Grant FEATHERSTON (designer)
 EMERSON BROS PTY LTD, Melbourne (manufacturer)

It was sometime in 1950, while playing with a tram ticket, that Grant Featherston came up with the idea to bend and join two pieces of plywood to form the shell of a chair.  He patented this method in 1951 and later that year released the R152 Contour chair, the first model in a range that would include, among others, various lounge chairs, a rocking chair and an elegant chaise longue.  His designs struck a chord and soon, as the architect Neil Clerehan wrote, ‘no contemporary house was regarded as complete … without a pair of Featherston chairs before its bagged brick fireplace.’

The National Gallery of Victoria holds an extensive collection of furniture designed by Grant Featherston but this example of the R152 is particularly significant due to the fact that it was purchased for the permanent collection in 1955, just four years after this design went into production.  Because it has been in the gallery’s collection since it was made – stored in optimal conditions and rarely, if ever, sat on – the chair is in pristine and original condition and as a result, is very rare, if not unique.  The Gallery paid £14/1/6 for the chair and with this acquisition, Grant Featherston became the first Australian industrial designer to have his work represented in the National Gallery of Victoria’s collection.

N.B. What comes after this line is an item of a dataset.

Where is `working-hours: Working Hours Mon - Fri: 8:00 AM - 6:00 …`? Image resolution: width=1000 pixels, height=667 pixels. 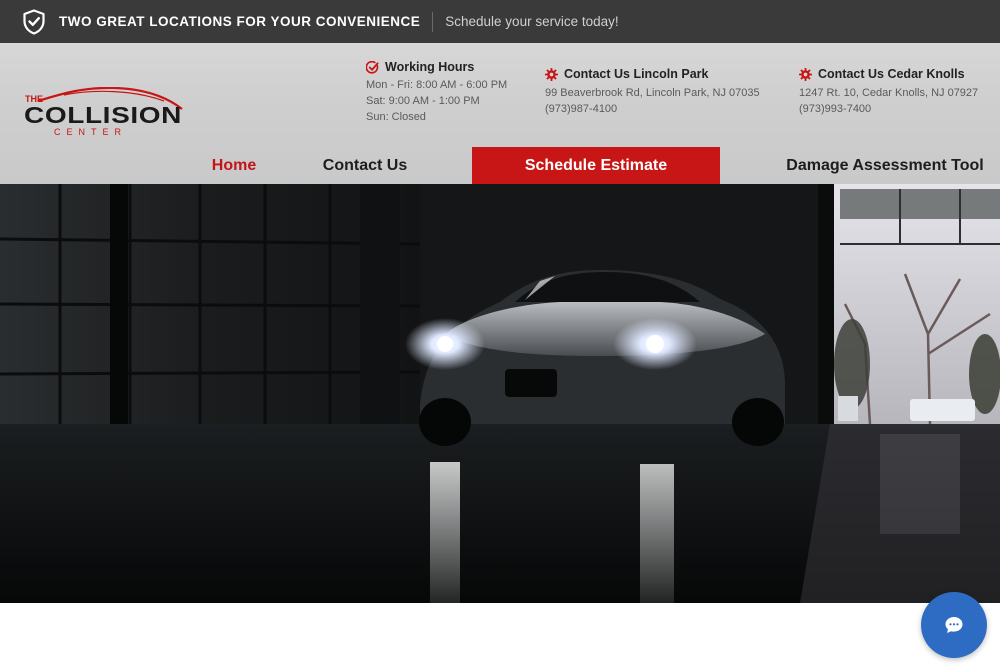
working-hours: Working Hours Mon - Fri: 8:00 AM - 6:00 … is located at coordinates (436, 92).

We don’t know who was responsible for recommending the R152 for acquisition but Daryl Lindsay was the director of the National Gallery of Victoria at the time it was purchased.  It was a prescient decision however, as the R152 and the extended Contour range, went on to become icons of mid-twentieth century Australian design and this curator at least, is very grateful for the forward-thinking of my predecessors.